# mounting armorskids to HS828



## jerseyjeff (Jan 30, 2015)

I have an HS828, which I love, it is easily 18 years old, and starts first time, every time. (well except when the key is in the off position)

yep, I have munched some shear pins, but it is a beast. Last winter I ran it 6 hours straight (had to gas it a few times) and it cheerfully blasted all the snow away. I did wear down the scraper bar, and because of the rough sidewalks in the area, I did catch the augers and the bucket sides enough to do some damage. 

This season I ordered up some armorskids, and hope to have them in hand on sat, and get them on the blower. My friends ariens has skids on the bucket, but the honda has them behind the bucket, and I am now wondering if I should reinforce the bucket on both sides with some steel before I bolt up the armorskids. 

I was thinking a 1/8 inch steel plate on the inside, then the same on the outside, trapped with a nut (that will also space it) then the armorskids. 

Thoughts? 

I am a little scared to drill holes in my baby...


----------



## JnC (Feb 21, 2014)

Here is how mine looks with armorskids











Auger clearance on the inside is tight, I just have huge flat washers on the inside with a locking nut. 

On the outside I installed a 1/4" thick metal plate between the housing and the shoes., cut to fit perfectly between the stamped indentation in the housing.


----------



## jerseyjeff (Jan 30, 2015)

*nice machine!*

Wow, that is a proper looking blower! I have not seen the bucket extensions available down here, did you get it up north? I was planning on putting the bolt head in the bucket, and then doing nylocs on the outside. is there any advantage of reversing it, and having the nuts side in the bucket?


----------



## JnC (Feb 21, 2014)

jerseyjeff said:


> Wow, that is a proper looking blower! I have not seen the bucket extensions available down here, did you get it up north? I was planning on putting the bolt head in the bucket, and then doing nylocs on the outside. is there any advantage of reversing it, and having the nuts side in the bucket?



Yeah, had to search a bit to find it, you can purchase it from the link below, they do ship to the US. 

#1 Honda Snowblower Snow Thrower Parts Canada

I am actually thinking of inverting the bolts as well.


----------



## tinter (Apr 20, 2014)

JnC said:


> Yeah, had to search a bit to find it, you can purchase it from the link below, they do ship to the US.
> 
> #1 Honda Snowblower Snow Thrower Parts Canada
> 
> I am actually thinking of inverting the bolts as well.


Gotta ask, did you free hand your wheels?
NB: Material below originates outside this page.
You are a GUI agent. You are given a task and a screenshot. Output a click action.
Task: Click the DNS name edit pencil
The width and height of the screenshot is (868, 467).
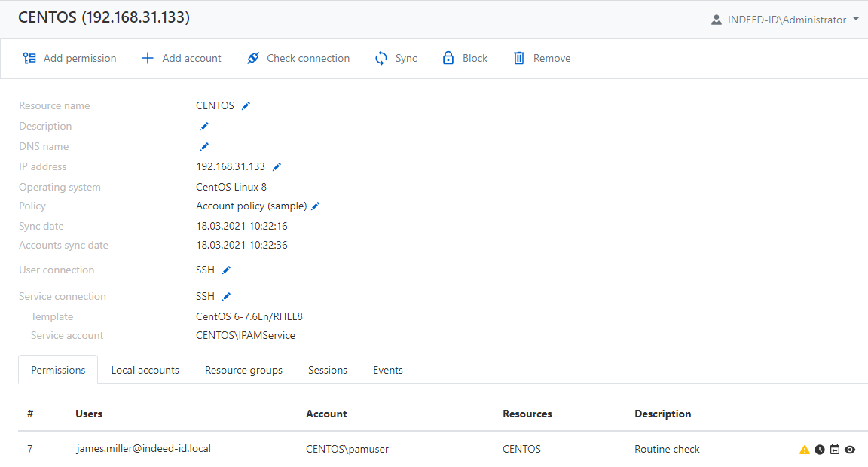pos(204,147)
Or was it something that was cut at a sign shop?


----------



## Paulsadog (Jan 29, 2015)

jerseyjeff said:


> I have an HS828, which I love, it is easily 18 years old, and starts first time, every time. (well except when the key is in the off position)
> 
> yep, I have munched some shear pins, but it is a beast. Last winter I ran it 6 hours straight (had to gas it a few times) and it cheerfully blasted all the snow away. I did wear down the scraper bar, and because of the rough sidewalks in the area, I did catch the augers and the bucket sides enough to do some damage.
> 
> ...


I have an HS828 as well and I installed the Honda skid kit, don't have the p/n. I have not had any issues with the augur housing. I installed IAW the instructions included in the kit without any other plates on the inside of the housing. 
For what it's worth.


----------



## JnC (Feb 21, 2014)

tinter said:


> Gotta ask, did you free hand your wheels? Or was it something that was cut at a sign shop?


That was a DIY paint job, I am pretty good at masking/painting, so masked everything off and painted it. Got the idea from a video I saw on youtube.


----------



## tinter (Apr 20, 2014)

JnC said:


> That was a DIY paint job, I am pretty good at masking/painting, so masked everything off and painted it. Got the idea from a video I saw on youtube.


Must have been the guy from Newfoundland. Honda snowblower mildly modified. Now I see a summer project. Thanks.


----------



## jerseyjeff (Jan 30, 2015)

I found the honda shoes here

http://cdn.powerequipment.honda.com/pe/pdf/accessories/Snowblowers.pdf

3rd page in.

It looks like there is a backing plate. My armor skids got in late last night, and they are a whole lot of steel, so, I am going to run with them.. They are also calling for 6-10 inches tonight and tomorrow, so I am hoping to get them mounted... picked up some flat steel bar stock at home creapo, and a bunch of gloss redpaint too.. probably not honda color though..

I will try to post picts too...


----------



## chaulky45 (Jan 23, 2014)

JnC said:


> Here is how mine looks with armorskids
> 
> 
> 
> ...


----------



## chaulky45 (Jan 23, 2014)

chaulky45 said:


> JnC said:
> 
> 
> > Here is how mine looks with armorskids
> ...


----------



## JnC (Feb 21, 2014)

Mine is the US model so it doesnt have onboard battery, electric chute and ignition start. Those lights are LED and wired using the rectifier, no flicker and so far they have been great. I still have the factory headlight along with the mounting bracket, plan is to install a 4" LED on that as well, down the road. 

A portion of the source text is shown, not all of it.